Work item -> Would you print the data below exactly, leaving out every picture?

Data to process ->
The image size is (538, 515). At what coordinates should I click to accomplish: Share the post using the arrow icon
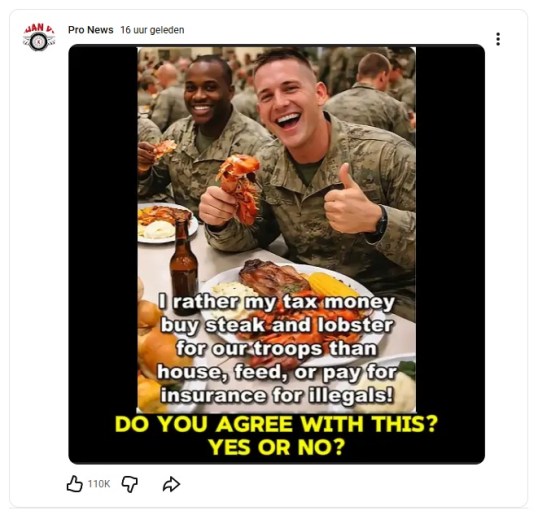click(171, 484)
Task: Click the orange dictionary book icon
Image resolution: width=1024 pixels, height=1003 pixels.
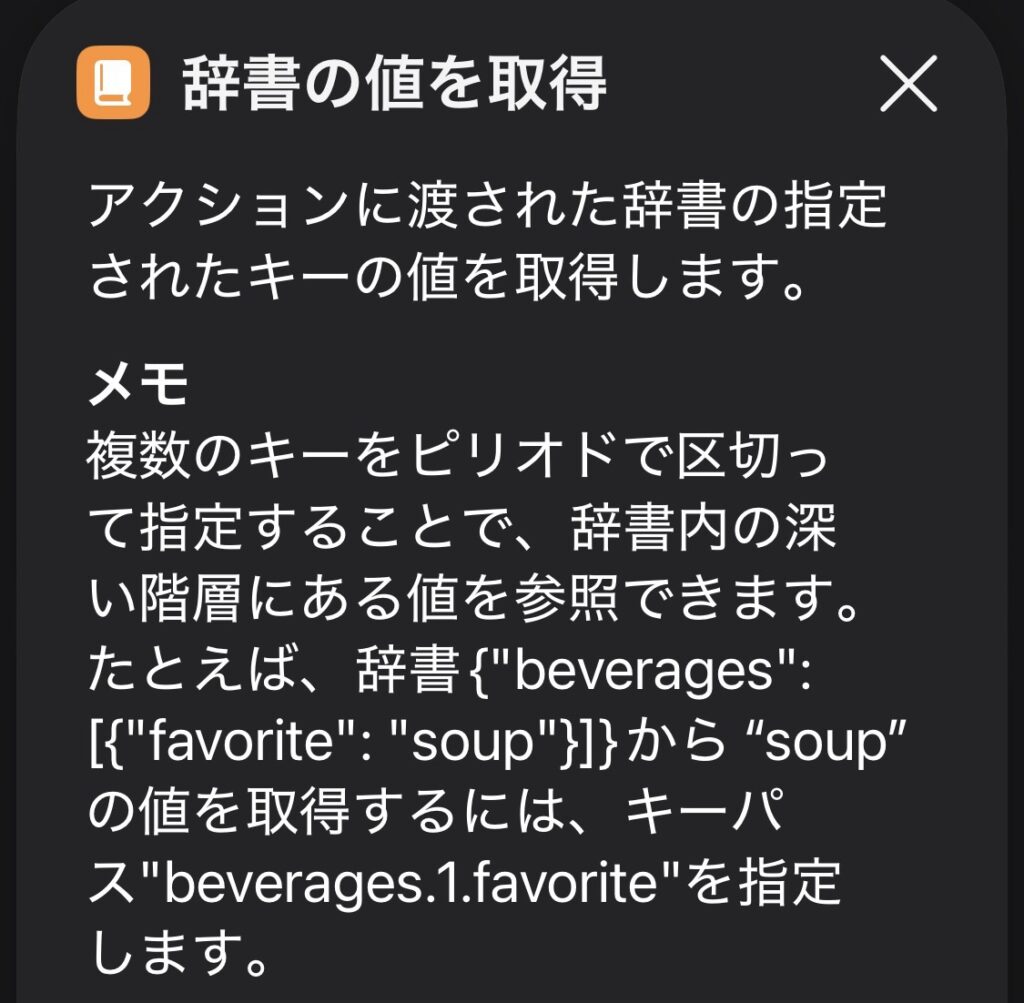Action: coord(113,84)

Completed exercise ->
The image size is (538, 515). At what coordinates should I click to accomplish: Share the post using the arrow icon
click(171, 484)
Task: Click the orange dictionary book icon
Image resolution: width=1024 pixels, height=1003 pixels.
Action: coord(113,84)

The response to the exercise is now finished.